Doppia grazia in Tunisia
Il presidente tunisino Kais Saied ha concesso una doppia grazia in occasione della festa nazionale dell’indipendenza del 20 marzo (1.856 detenuti liberati) e per l’emergenza coronavirus (1.420 rilasci): in totale fanno 3.276 criminali rimessi in libertà, a fronte di una popolazione carceraria di 22 mila persone circa. La Tunisia rappresenta peraltro un importante interlocutore in materia di lotta ai flussi irregolari di migranti. Vale la pena ricordare che la Tunisia è prima nazione di provenienza dei migranti illegali sbarcati in Sicilia nel 2019 (almeno 2.654 secondo i dati del Viminale). A inizio 2020 c’è stata una fervente ripresa delle attività dei trafficanti di esseri umani che, tuttavia, sembra essersi placata a marzo con l’emergenza Covid-19. Fra Italia e Tunisia è in vigore un accordo bilaterale che prevede il rimpatrio di 80 persone con due voli charter due volte a settimana. E’ intenzione della autorità italiane aumentare il ritmo del rimpatrio dei tunisini irregolari, ma bisogna vedere quale sarà l’orientamento del nuovo governo tunisino da questo punto di vista. E in merito alla possibilità di creare degli “hotspot” per migranti e profughi dalla Libia, finora i tunisini hanno sempre risposto picche.

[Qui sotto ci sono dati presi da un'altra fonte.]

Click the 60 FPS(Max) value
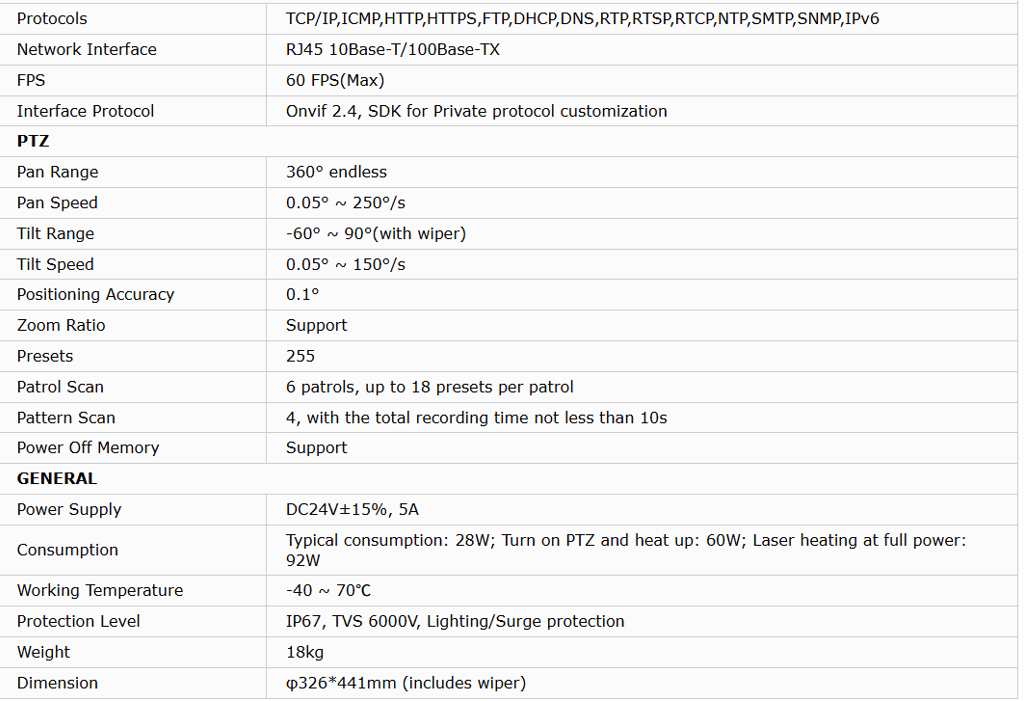Image resolution: width=1024 pixels, height=701 pixels. click(x=335, y=80)

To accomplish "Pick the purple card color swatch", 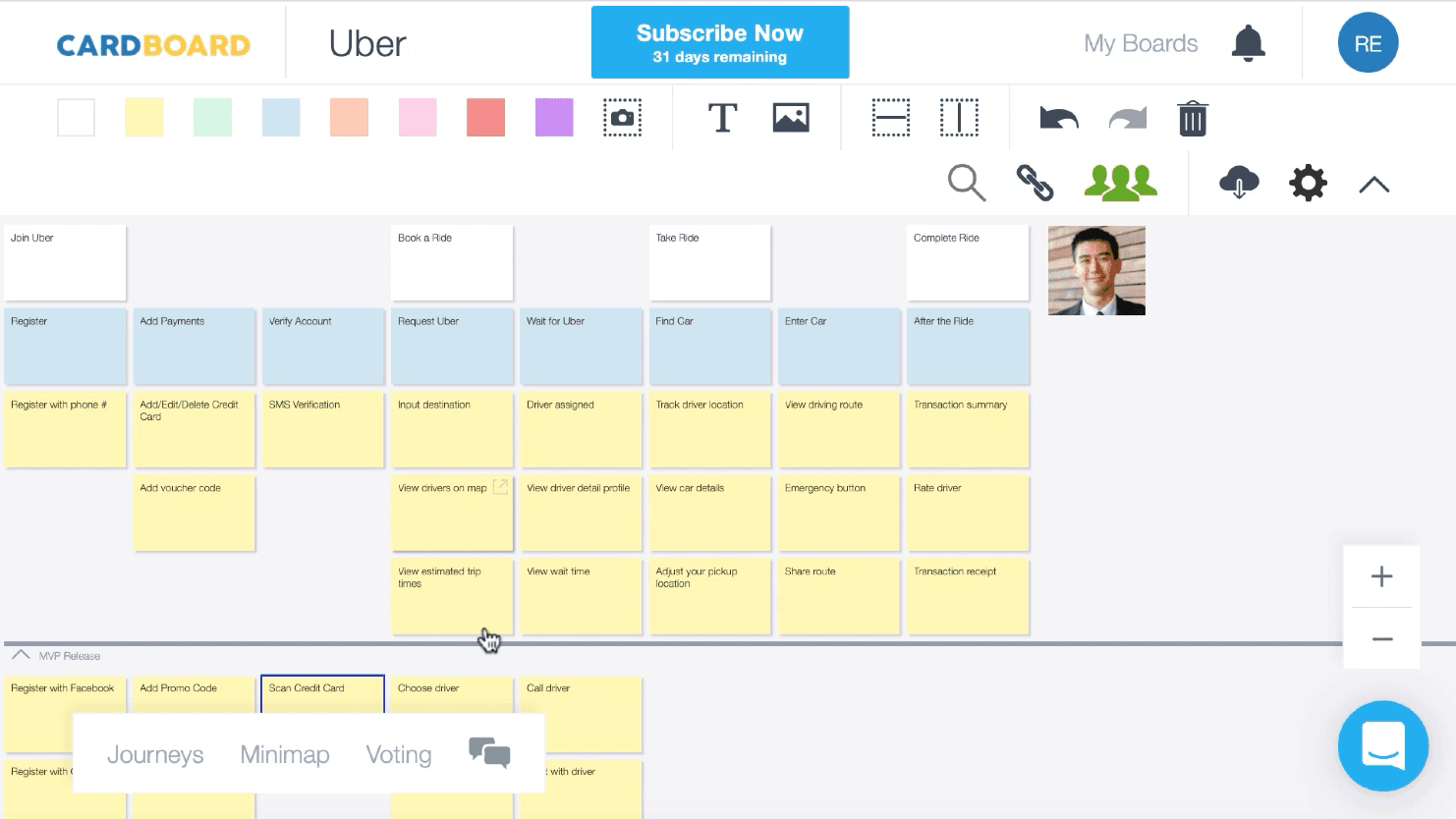I will pyautogui.click(x=554, y=118).
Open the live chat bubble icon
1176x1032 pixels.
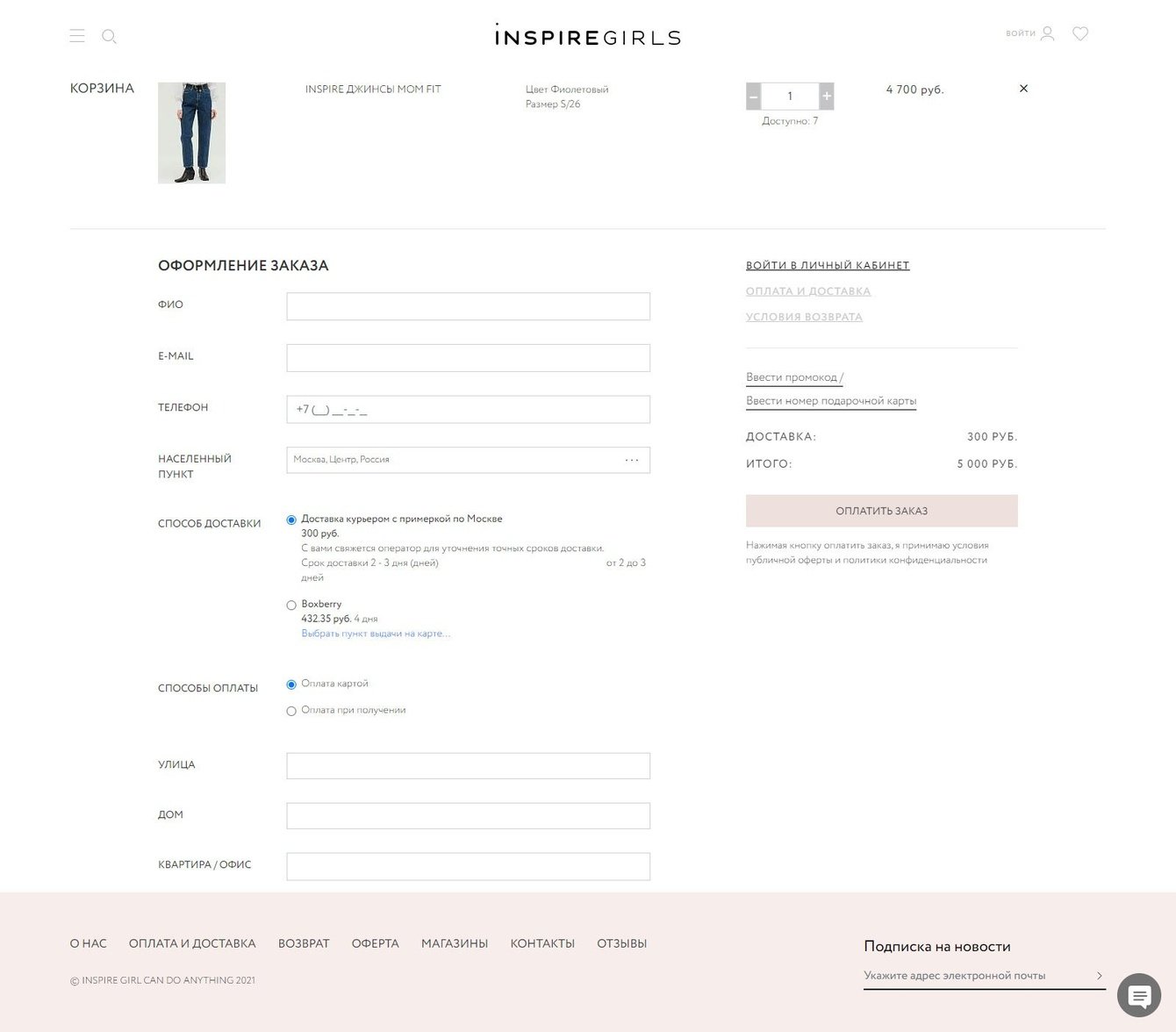pos(1139,995)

Rischio caos totale in Libia
La situazione in Libia rappresenta un vero e proprio un incubo per gli 007 italiani. Il mix di traffico di esseri umani, guerra, terrorismo, criminalità e adesso anche coronavirus (19 casi registrati in Tripolitania, inclusi un decesso e una guarigione; zero casi dichiarati in Cirenaica) rischia di innescare una reazione a catena in tutto il Mediterraneo, visti i porosi confini di terra e la presenza di numerosi trafficanti di esseri umani. E’ impossibile avere numeri certi sulle carceri libiche. Gli ultimi dati risalenti al 2014 riferiscono di almeno 6.000 detenuti, ma a questi vanno aggiunti anche i circa 5.000 migranti nei centri di detenzione. Le autorità giudiziarie della Libia occidentale, riconosciute della Nazioni Unite, hanno annunciato per ora il rilascio di circa 500 prigionieri. Secondo portavoce della polizia del governo della Cirenaica (quest’ultimo invece non riconosciuto dalla Comunità internazionale), tenente Asadiq Al Zawi, si tratta di persone coinvolte “in crimini atroci” che in alcuni casi avrebbero già lasciato la capitale. Il portavoce della Libia orientale ha inoltre accusato il governo di Tripoli di aver schierato i detenuti al fronte contro l’Esercito nazionale libico (Lna) del generale Khalifa Haftar a sud di Tripoli. Dichiarazioni che vanno prese con le pinze perché in Libia la situazione è “molto fluida” – spiegano gli analisti militari – e le poche informazioni che trapelano rientrano spesso nella guerra di propaganda che si combatte a suon di “fake news”. Eppure, i rischi appaiono concreti in un paese dove la guerra civile (o meglio, la guerra per procura) ha compiuto pochi giorni fa un anno.